Aday tespitleri yapılırken hangi ölçüler esas alınmaktadır? Kime ve neye göre adaylar belirlenmektedir? Kürt Halk Önderi Sayın Abdullah Öcalan bu derece ağır tecrit altındayken, Kürtlerin kahraman çocukları kimyasal silahlara karşı bu denli direnirken, diktatör ve sisteminin bu seçimlerle alt edilmesi imkan dahilinde iken, kimler kitle potansiyelimizi böyle hoyratça kullanmaktadır? Ulusal mücadelemizin bu alanda otuz yıldan fazla bir deneyim ve tecrübesi varken, bizler nasıl bu durumu sineye çekebiliriz?
Hepimiz şapkalarımızı önümüze koyup ciddi bir biçimde muhasebettünefs yapmalıyız.
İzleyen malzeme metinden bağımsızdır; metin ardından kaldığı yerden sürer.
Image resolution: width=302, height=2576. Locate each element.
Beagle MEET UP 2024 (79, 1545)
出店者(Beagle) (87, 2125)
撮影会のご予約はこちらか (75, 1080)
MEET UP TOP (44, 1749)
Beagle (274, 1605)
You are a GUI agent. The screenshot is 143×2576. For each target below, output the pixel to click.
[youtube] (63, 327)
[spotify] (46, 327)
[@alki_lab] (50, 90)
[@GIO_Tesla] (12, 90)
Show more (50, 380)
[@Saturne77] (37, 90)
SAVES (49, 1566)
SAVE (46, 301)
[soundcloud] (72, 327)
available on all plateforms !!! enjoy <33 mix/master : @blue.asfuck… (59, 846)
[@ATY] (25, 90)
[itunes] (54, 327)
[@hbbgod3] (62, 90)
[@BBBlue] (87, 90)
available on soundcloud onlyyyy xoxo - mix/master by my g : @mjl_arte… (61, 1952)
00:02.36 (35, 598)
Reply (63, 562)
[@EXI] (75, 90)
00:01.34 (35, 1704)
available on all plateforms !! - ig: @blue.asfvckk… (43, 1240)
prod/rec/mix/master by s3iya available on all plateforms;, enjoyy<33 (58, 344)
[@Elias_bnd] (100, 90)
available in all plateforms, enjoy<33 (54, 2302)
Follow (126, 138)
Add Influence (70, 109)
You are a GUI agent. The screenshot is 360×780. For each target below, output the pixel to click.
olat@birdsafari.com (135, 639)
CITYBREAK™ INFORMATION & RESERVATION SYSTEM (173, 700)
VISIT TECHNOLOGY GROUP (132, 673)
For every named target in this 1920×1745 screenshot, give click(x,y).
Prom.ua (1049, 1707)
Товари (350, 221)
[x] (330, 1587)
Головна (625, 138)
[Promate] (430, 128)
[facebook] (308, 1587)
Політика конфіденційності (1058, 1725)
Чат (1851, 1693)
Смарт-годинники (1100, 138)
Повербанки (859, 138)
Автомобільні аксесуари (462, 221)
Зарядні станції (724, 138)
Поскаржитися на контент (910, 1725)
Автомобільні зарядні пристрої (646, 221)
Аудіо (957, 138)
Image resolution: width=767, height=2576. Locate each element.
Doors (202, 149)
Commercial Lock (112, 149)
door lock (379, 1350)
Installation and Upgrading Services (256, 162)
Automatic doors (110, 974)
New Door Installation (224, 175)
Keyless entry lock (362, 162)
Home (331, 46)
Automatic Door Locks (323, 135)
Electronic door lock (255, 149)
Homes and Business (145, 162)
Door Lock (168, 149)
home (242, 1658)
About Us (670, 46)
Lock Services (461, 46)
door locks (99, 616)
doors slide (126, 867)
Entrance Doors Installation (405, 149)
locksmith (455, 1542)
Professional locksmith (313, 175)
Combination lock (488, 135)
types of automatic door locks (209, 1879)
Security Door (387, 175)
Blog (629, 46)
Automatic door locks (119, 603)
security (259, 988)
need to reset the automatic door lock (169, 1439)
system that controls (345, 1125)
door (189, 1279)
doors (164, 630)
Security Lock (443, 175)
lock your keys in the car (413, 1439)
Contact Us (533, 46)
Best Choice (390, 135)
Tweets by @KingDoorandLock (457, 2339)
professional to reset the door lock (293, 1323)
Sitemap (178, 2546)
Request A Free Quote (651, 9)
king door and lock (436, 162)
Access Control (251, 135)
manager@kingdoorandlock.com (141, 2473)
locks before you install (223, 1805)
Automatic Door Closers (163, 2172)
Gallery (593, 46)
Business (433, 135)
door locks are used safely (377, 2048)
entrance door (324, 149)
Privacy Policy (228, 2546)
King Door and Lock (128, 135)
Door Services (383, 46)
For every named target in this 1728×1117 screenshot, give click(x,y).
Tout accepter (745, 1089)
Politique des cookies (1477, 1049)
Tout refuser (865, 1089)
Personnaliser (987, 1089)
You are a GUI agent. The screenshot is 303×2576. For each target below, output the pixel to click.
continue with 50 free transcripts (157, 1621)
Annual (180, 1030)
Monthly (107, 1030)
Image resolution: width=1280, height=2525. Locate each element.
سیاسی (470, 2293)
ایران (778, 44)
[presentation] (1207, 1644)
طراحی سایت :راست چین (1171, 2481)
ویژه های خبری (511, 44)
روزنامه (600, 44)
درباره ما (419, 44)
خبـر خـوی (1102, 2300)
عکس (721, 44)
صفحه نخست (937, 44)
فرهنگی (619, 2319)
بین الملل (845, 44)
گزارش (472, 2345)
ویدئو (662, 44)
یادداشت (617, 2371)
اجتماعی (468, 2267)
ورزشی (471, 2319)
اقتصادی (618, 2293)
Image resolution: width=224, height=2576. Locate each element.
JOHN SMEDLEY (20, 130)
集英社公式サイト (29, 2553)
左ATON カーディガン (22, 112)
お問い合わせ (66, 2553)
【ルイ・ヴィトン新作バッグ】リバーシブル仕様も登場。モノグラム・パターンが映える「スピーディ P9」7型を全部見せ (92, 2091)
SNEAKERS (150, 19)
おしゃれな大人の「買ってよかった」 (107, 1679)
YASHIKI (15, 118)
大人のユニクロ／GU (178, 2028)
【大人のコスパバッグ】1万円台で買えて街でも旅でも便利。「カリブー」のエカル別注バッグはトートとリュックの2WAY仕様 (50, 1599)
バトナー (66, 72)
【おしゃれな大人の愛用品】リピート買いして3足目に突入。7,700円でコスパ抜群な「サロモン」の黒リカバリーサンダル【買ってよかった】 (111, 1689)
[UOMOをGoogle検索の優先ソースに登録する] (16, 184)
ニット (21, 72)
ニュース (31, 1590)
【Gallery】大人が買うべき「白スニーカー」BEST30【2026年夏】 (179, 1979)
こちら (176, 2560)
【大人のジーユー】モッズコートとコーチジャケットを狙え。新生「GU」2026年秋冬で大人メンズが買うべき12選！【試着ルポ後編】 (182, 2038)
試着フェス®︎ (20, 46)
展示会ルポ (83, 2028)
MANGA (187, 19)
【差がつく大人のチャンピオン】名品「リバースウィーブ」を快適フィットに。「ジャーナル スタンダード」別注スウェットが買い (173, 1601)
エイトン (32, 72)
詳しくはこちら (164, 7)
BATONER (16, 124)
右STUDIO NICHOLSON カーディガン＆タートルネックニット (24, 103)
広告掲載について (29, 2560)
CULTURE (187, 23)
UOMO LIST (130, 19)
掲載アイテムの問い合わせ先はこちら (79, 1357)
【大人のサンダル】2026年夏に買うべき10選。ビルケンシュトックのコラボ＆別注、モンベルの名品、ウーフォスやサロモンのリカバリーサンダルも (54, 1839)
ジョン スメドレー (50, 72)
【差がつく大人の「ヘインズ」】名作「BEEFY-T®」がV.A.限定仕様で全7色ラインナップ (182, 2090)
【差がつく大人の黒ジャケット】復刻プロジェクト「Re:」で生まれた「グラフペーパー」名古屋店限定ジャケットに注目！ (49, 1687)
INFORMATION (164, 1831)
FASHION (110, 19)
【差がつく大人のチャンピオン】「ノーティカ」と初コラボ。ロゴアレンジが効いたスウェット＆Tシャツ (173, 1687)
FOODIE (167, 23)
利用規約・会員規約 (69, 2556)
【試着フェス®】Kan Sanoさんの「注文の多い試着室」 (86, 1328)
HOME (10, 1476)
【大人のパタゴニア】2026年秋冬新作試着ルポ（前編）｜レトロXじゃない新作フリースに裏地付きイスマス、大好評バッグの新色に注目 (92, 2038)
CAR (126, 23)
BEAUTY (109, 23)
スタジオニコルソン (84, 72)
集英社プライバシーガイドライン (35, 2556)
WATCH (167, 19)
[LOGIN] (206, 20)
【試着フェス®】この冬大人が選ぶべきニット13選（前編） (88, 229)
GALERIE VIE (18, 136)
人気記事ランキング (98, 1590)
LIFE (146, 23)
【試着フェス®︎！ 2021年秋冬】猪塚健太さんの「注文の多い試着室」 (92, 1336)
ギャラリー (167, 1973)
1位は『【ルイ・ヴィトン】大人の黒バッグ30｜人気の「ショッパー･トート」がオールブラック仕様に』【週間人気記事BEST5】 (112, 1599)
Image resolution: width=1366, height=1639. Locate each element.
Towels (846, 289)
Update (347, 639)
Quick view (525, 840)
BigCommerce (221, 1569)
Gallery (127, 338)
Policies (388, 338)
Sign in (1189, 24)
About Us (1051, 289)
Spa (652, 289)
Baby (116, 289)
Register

Sömürülen ve yok olma ile karşı karşıya olan bir milletin öncüleri ve öncülük rolü üstlenenleri, bütün işlerini bu hakikat içerisinde değerlendirmelidirler. Varsa eksik ve yetmezliklerimiz, tevbe etmeli ve milletimizden özür dileyerek, istifa ederek arka saflarda mücadele etmeliyiz. Eksikliklerimizin öz eleştirisini açık yüreklilikle yapmalı, geleceğimizi sağlam temeller üzerine inşa etmeliyiz. Aksi takdirde başkalarının kendilerini yaşatmalarına zemin olmaktan öteye gidemeyiz.